YORK: I do think we ought to be a little nervous about this. You had the secretary of state saying the United States does not want war, and you have the president saying that United States does not want war, and we are sending 1,000 troops now, and a new fighter squadron has arrived. And we're getting a situation where we have got armed forces and a lot of armaments over there in this really troubled place. And this is not a good situation.

BAIER: Right.

HEMINGWAY: This is a problem with having war-making now be in the function of the executive instead of through Congress. It used to be that you had to make a case for any type of conflict. And particularly in this region we have seen how important it is to make sure the American people are on board with something. I think some of the pushback you are seeing from President Trump about this march toward is a recognition that that case has not been fully made.

BAIER: I think it's premature to call it a march to war, but clearly they're building up. And tensions, and stuff can happen, and things can happen that are out of their control from Iran.

In the meantime, the president tweeted "Had a very good telephone conversation with President Xi of China. We will be having an extended meeting next week at the G20 in Japan. Our respective teams will begin talks prior to our meeting." The Dow really liked that today, Chuck.

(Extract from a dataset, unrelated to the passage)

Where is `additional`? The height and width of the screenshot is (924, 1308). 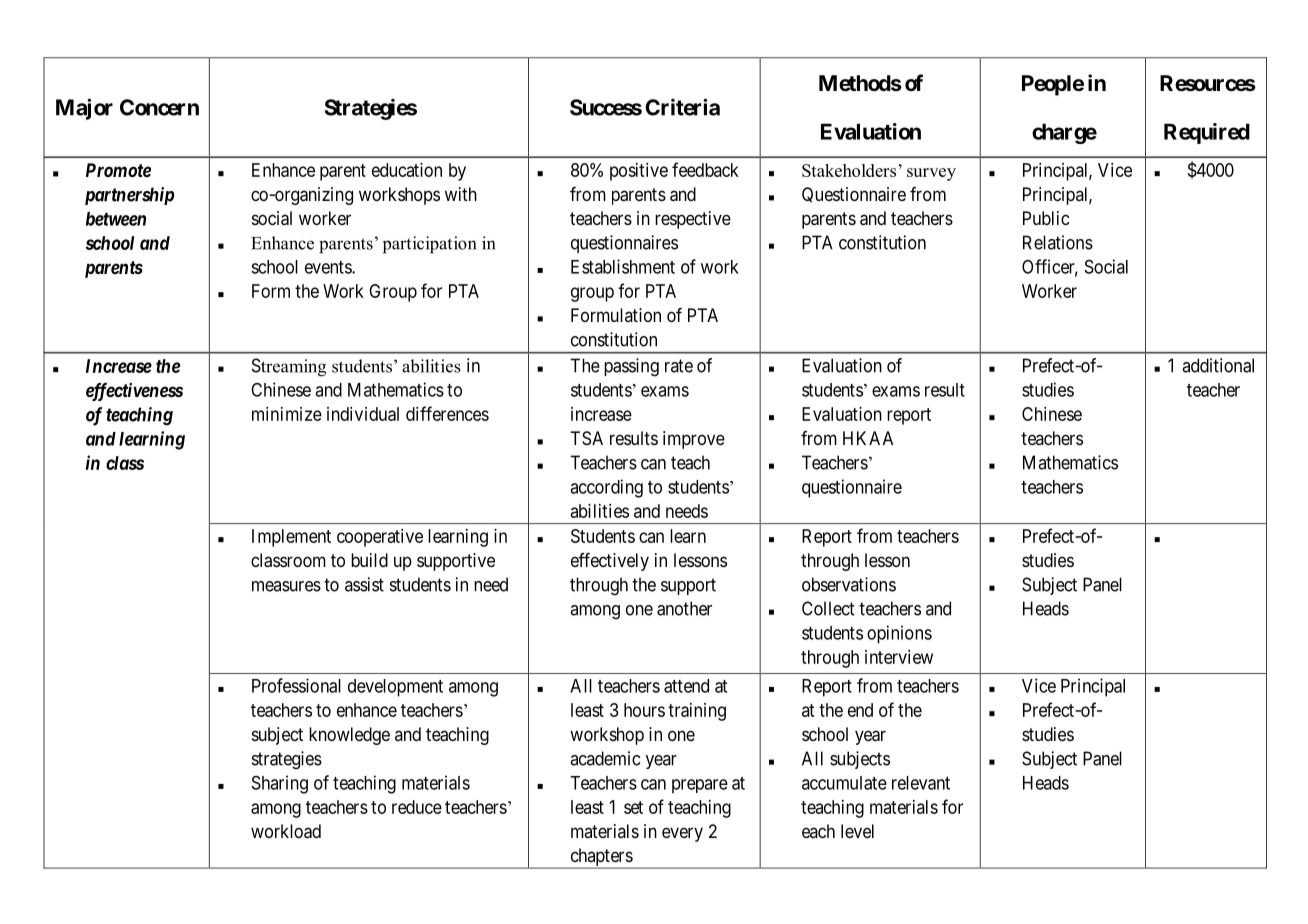
additional is located at coordinates (1218, 365).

LANE: They love it every time the trade war appears to be off as opposed to on. And I must say, I thought this was an interesting little -- I wouldn't call it a victory for the president, but it seemed like a point scored because he had said that he was going to put on more tariffs against China if Xi didn't meet with him at the G-20, and now Xi is going to meet with him, although the Chinese said it was because the U.S. asked us to. There is a lot of money riding on this situation right now because the president is talking about more tariffs on a whole other $300 billion worth of Chinese goods, and the markets are aware of that.

BAIER: Panel, thank you. When we come back, a couple of very happy birthdays.


BAIER: Finally tonight, two very special birthdays. First California World War II veteran Thomas House has been visiting the same donut shop for three decades. He visits so often they have a photo hanging on the wall. They call him Pops there. His family thought Rainbow Donuts would be the perfect place to celebrate his 99th birthday.


UNIDENTIFIED MALE: If I live to be 100, next year every one of you people will get a free coffee and doughnuts.



BAIER: That is pretty good. I might come.

Another World War II veteran celebrated his 101st birthday up in the air. A spirited Southwest Airlines crew and passengers serenaded the birthday boy. They even flicked off the cabin lights after he blew the candles and made a wish.


UNIDENTIFIED FEMALE: Happy birthday to you. We're going to blow these candles on the count of three, so you've got to make a big, old wish. One, two. Happy birthday.


BAIER: That was scary there. No, but happy birthday.


BAIER: Thanks for inviting us into your home tonight. That's it for the “Special Report,” fair, balanced, and still unafraid. "The Story" guest hosted by Ed Henry starts right now.